Though hardly a harmonious bunch, the rich were rewarded for their newfound loyalty. Almost a decade ago, each of them joined in the near-unanimous rejection of Trump as an unstable menace to the interests of capital. Two years ago, Elon Musk wanted Trump to “hang up his hat and sail into the sunset” (to which the 47th replied that the South African should “drop to his knees and beg”). So here was Musk, Mark Zuckerberg, and Jeff Bezos, arranged in a neat shooting-gallery row ready to assume the required position and do their duty. Slightly further along were Tim Cook of Apple and Sundar Pichai of Google. Lurking somewhere in the back was Bernard Arnault, boss of luxury slop-conglomerate LVMH, embodied proof that rich people have no taste – not even rich French people. Holding up the zionist end of the rope was Miriam Adelson, truly flourishing after her decrepit husband’s death and wearing – no lie – rose-tinted specs. (RFK Jr, meanwhile, drooled in the direction of the ceiling, and I’m not entirely sure the parasite brain-worm hasn’t taken control of his body again).
All the wind has gone out of the Democrats again. The principal divide between them and Republicans seems to be whether or not they prefer their facelifts to appear human or not.
Who is scratching whose back here? Is Trump their servant, or are they his? Both, I’m sure, think they are being paid the expected dues in the expected Washington manner: a steep price for a lent ear, flattery traded for access. Trump promised to kill the Green New Deal, a thing that never really existed but which symbolises the possibility of constraint and priorities other than the continued enrichment of a few – two things capitalists fear the most.

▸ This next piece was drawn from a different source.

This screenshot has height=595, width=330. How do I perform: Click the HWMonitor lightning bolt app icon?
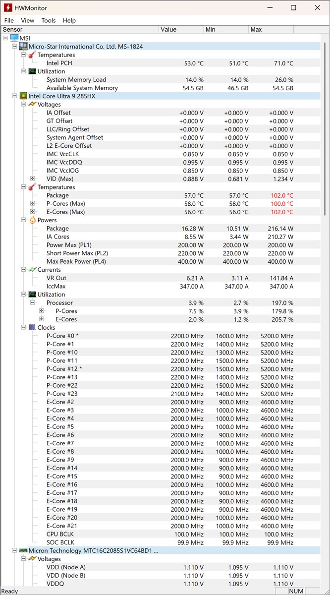click(x=8, y=8)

And so they lined up to kiss the ring and wink. Now they get to squeeze the last drops of profitability before the true crisis – in energy, food, migration, or war – really bites harder. Their fealty is in defence of an astonishingly lame kind of hedonism.

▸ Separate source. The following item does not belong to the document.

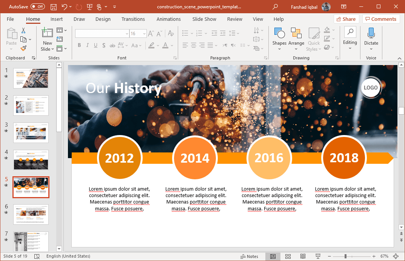
Task: Start slideshow from status bar icon
Action: (318, 256)
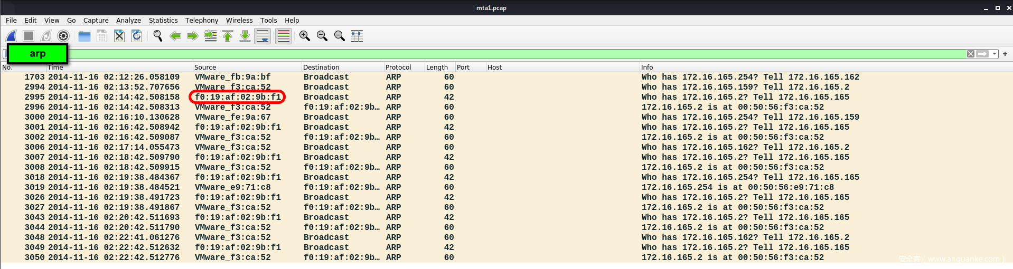This screenshot has width=1013, height=269.
Task: Reload the current capture file
Action: point(137,36)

That they once counted themselves in opposition but have now joined the faction in power is proof, if more were needed, that the one-party state is still a viable theory of American politics. All the wind has gone out of the Democrats again. The principal divide between them and Republicans seems to be whether or not they prefer their facelifts to appear human or not. Indeed, one creature on the dais seemed to have fallen into the same vat of corrosive chemicals as Kurtwood Smith at the end of Robocop. Certainly Joe Biden’s chirpy “Welcome home” when Trump arrived at the White House earlier in the morning was evidence enough that orderly, peaceful, democratic transitions of power continue to be the way one hand washes the other. “National unity,” Trump said, “is returning to America.”

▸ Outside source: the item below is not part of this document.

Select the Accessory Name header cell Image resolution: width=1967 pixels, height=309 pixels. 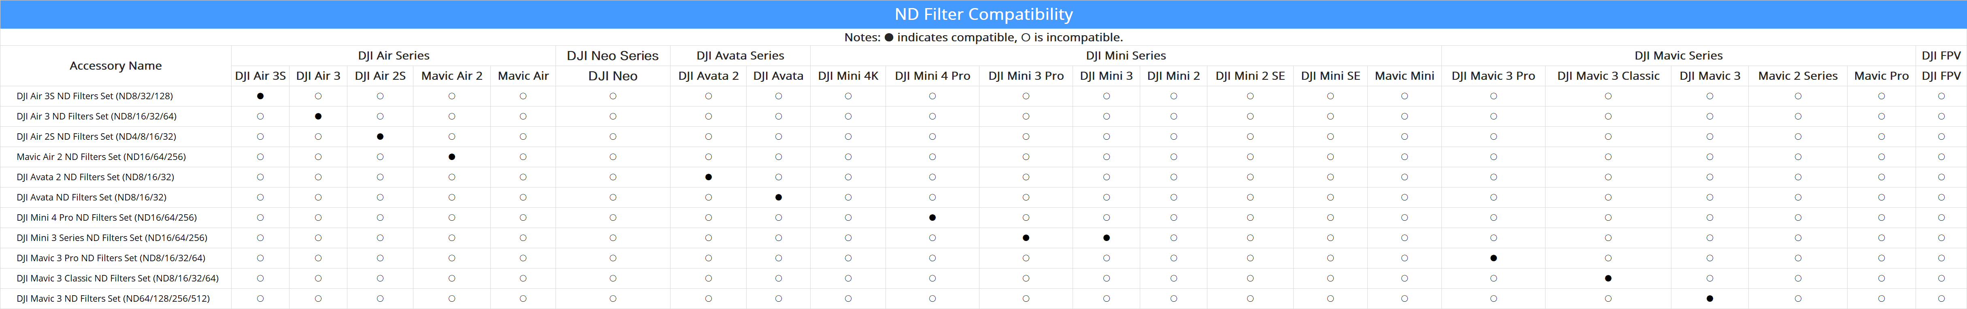[x=115, y=66]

How right he was, and what better way to celebrate that unity than with his bestest new friend throwing not one but two sieg heils. Compare and contrast the reaction from the mainstream right – equivocating, defensive, exculpatory – to that of actual Nazis, from Stormfront-users to the Proud Boys, who were nothing short of thrilled. “Sieg Heil?? Are we so back?” said one account on Musk’s platform. It got two million views. In this sense I cannot accept Abe Lincoln’s injunction not to judge lest we be judged. Judgement, in this moment of extreme powerlessness, is one of our few comforts, along with derision, insult, sneering, and condescension. Such happy contempt for these charlatans – and the charlatans who let it happen – might see us through the next few days. After that, we must set about repaying all that blood still being drawn by the lash.